El artista y activista chino Ai Weiwei, una de las figuras más célebres e influyentes del arte contemporáneo, que está a punto de inaugurar su primera exposición en Argentina, manifestó que elegir el soporte en el que va a realizar una obra de arte "es como estar en una batalla: agarrás lo que sea que esté a mano o que vaya a ser lo más efectivo".

En la previa de la exposición antológica que le dedica la Fundación Proa en el barrio de La Boca -su primera muestra en América del Sur- y que inaugura el próximo sábado, el artista acostumbrado a la controversia, prohibido en su país y residente en Alemania cuenta que ha trabajado con prácticamente todo lo que pudo tener entre sus manos: "Todo depende del lugar, el tiempo y la temática".

Titulada Inoculación, la exposición curada por el brasileño Marcello Dantas reúne instalaciones monumentales, objetos, fotografías y videos de fuerte impacto político y simbólico, que brindan un amplio panorama de sus trabajos más icónicos y dan cuenta de su prolífica e intensa carrera, obras que se despliegan en la totalidad de Proa, lo que incluye la vereda, la librería y el café, además de las salas expositivas.

Weiwei expuso en los museos más importantes del globo, fue declarado por la revista Art Review como la persona más poderosa del mundo del arte en una lista de cien personalidades y diseñó el Estadio Nacional de Pekín, bautizado "Nido de Pájaro", uno de los escenarios centrales de los Juegos Olímpicos de 2008 de China.

Con su obra Human flow en competencia oficial del Festival de Venecia "mi nombre ha sido omitido de todos los medios de comunicación chinos. Triste", fue lo primero que posteó Weiwei, adicto a las redes sociales, en su cuenta de Instagram, a poco de la premiere mundial.

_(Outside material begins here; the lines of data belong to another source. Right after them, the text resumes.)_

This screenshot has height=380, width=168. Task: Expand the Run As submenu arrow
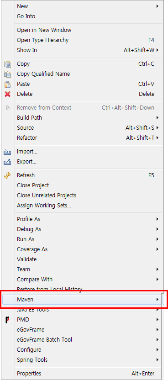158,239
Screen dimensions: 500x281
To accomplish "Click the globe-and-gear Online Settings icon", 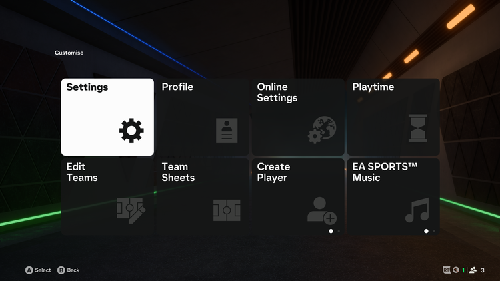I will click(322, 129).
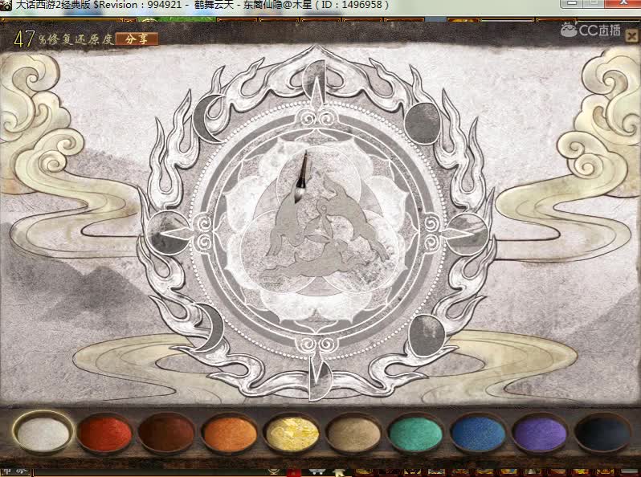Click the crescent moon at upper left

pyautogui.click(x=209, y=119)
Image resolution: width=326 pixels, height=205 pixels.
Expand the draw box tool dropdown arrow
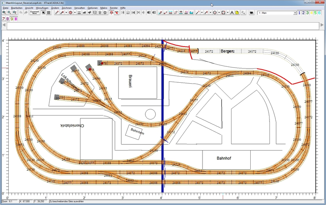227,13
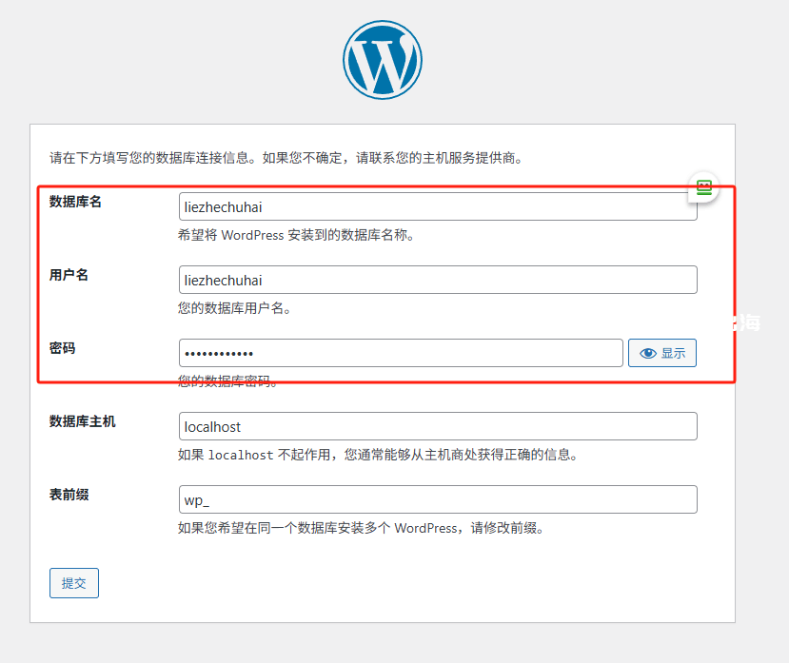Click the 表前缀 field containing wp_

pos(437,499)
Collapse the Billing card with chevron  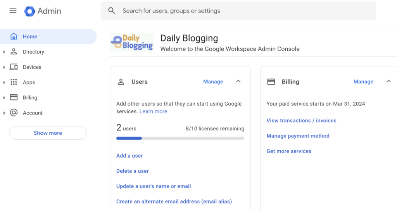(x=388, y=82)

Ocurre que este artista denunció y criticó el accionar del gobierno de su país en numerosas oportunidades. Incluso estuvo 81 días arrestado en su país, sin cargos oficiales, y acusado luego de evadir impuestos.

Hay mucha expectativa alrededor de la exposición que incluirá una treintena de obras y que sorprende ya desde la explanada de la Fundación con la instalación Forever bicycles. No es para menos, se trata de una montaña de 1254 bicicletas de acero entrelazadas entre sí, que forman una estructura de nueve metros de alto por 16 de largo, un gigante que provoca un efecto de movimiento a quien la observa y que para el propio artista "es la celebración de una fantasía juvenil".